A brief but lively protest against tax cuts for the rich and the privatization of public infrastructure was held in front of the Water Mill home of one of President Trump’s advisers on Friday afternoon.
A coalition of Trump opponents erected a cardboard “tollbooth” and acted out a skit at Stephen A. Schwarzman’s house on Mohawk Lane, a quiet dead-end street near Mecox Bay. Mr. Schwarzman, a billionaire private-equity manager, chairs the Strategic and Policy Forum, a group of private-sector advisers to the president.
New York Communities for Change and Make the Road New York, which organized the hourlong protest, said Mr. Schwarzman’s firm, Blackstone Group, will reap massive profits from Mr. Trump’s economic agenda.
Steps away from a group of workers from Whitmores Landscape Service who were taking a break under a shady tree, demonstrators held up signs: “Roads, bridges, and tunnels must stay public,” one said. “No more giveaways to billionaires,” said another. They chanted, mainly in Spanish, “Schwarzman, escucha estamos en la lucha” (“Schwartzman, listen: We are in the fight”).
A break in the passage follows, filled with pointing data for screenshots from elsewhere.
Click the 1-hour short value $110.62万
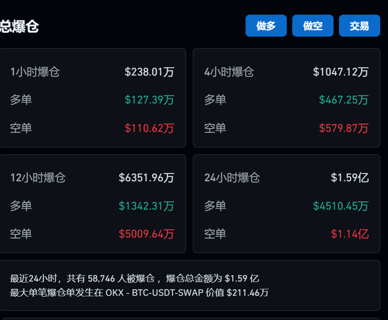The width and height of the screenshot is (388, 320). pyautogui.click(x=149, y=128)
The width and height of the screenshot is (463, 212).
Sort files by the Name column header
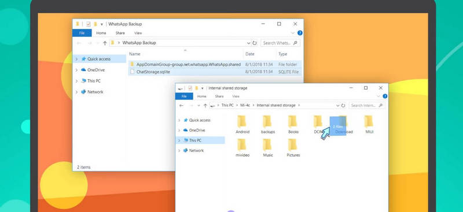click(135, 54)
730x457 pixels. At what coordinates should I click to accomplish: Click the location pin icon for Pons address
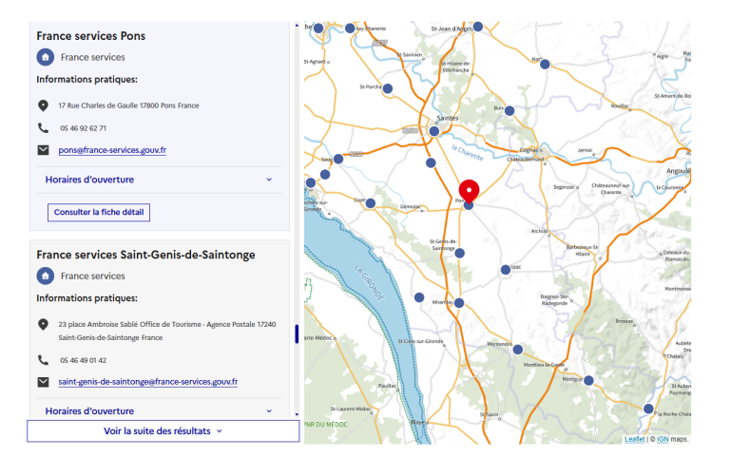[43, 105]
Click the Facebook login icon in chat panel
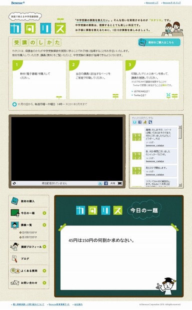The height and width of the screenshot is (310, 192). click(140, 122)
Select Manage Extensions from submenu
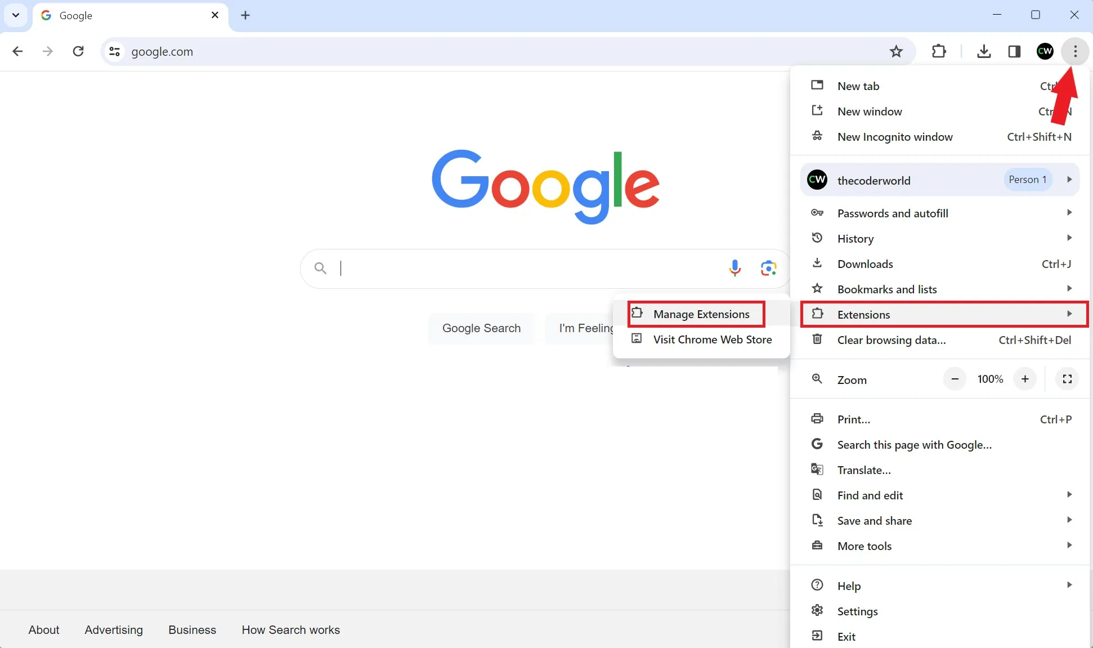 click(x=701, y=314)
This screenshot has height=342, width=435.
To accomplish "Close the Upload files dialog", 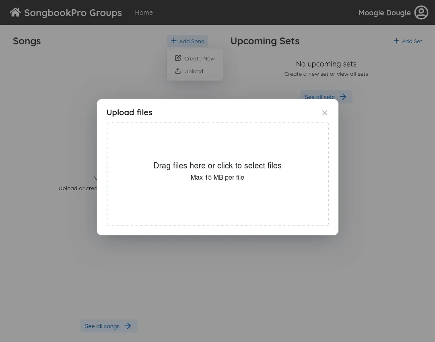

The group set up a “Trump Tollbooth” on Mohawk Lane, and another later across a cobblestone apron leading into the Schwarzman estate, to dramatize, in the form of an E-ZPass, the special treatment they say the wealthiest of Americans will get under the Trump administration.
In a speech, Pete Sikora of New York Communities for Change denounced the Saudi government’s $20 billion investment in Blackstone, announced when the president was in Saudi Arabia. “Trump’s infrastructure plan is a giant giveaway to Blackstone and Wall Street and Stephen Schwarzman, in order to give away public assets and jack up profits on our backs,” Mr. Sikora said. “We do not want our land sold off, our roads, bridges, and tunnels sold to the rich like Schwarzman in order to let them put tolls on these roads, bridges, and tunnels.”
“We’re here to say no to Lee Zeldin,” he added. Mr. Zeldin, a Republican, represents New York’s First Congressional District, which includes the East End. “He needs to step up and actually represent his district and say no to tax cuts for the rich, no to an infrastructure plan that sells off our roads, bridges, and tunnels and lets them put up these Trump tolls all over the country for the benefit of Blackstone, Steve Schwarzman, and other Wall Street investors.”
The protest broke up around 1 p.m., and the group got in vans to head back west, though not before a Southampton Town police officer arrived in response to a call from a caretaker who is a volunteer firefighter. He told police the protesters had blocked access to the house during an automatic fire alarm.
Whether Mr. Schwarzman was at the house at the time could not immediately be learned.